### Dataset
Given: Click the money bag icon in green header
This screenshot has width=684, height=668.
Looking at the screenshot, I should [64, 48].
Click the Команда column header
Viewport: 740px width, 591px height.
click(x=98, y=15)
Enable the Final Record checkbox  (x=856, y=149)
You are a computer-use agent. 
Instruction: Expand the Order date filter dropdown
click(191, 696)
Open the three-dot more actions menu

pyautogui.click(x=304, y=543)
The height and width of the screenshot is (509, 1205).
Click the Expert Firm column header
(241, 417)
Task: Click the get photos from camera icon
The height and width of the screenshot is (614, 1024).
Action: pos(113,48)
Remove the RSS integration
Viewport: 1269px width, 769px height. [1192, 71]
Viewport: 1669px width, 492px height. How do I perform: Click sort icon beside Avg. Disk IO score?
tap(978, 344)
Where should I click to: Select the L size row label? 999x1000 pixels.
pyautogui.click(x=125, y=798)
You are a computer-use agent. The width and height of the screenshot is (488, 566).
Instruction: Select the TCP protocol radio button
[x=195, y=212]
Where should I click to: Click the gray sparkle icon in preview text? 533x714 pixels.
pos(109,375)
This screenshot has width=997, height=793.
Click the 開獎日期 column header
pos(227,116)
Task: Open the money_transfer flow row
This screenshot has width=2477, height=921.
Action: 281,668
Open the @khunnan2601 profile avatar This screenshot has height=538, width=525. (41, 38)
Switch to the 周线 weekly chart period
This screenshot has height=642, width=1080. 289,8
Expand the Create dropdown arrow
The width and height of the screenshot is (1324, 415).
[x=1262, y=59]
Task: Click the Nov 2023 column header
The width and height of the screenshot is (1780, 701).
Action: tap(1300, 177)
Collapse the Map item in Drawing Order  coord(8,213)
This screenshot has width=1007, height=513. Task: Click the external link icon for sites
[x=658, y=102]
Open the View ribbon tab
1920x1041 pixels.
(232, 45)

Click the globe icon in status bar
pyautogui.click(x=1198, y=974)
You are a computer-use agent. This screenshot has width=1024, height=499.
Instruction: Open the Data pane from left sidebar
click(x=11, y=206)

### Exercise objective
Write out the lines of the records exactly, starting at the one holding "Open the View ribbon tab" and ending with the last line, and include no others.

### Solution for this exercise
Open the View ribbon tab
1920x1041 pixels.
(232, 45)

Click the globe icon in status bar
pyautogui.click(x=1198, y=974)
You are a computer-use agent. This screenshot has width=1024, height=499.
Instruction: Open the Data pane from left sidebar
click(x=11, y=206)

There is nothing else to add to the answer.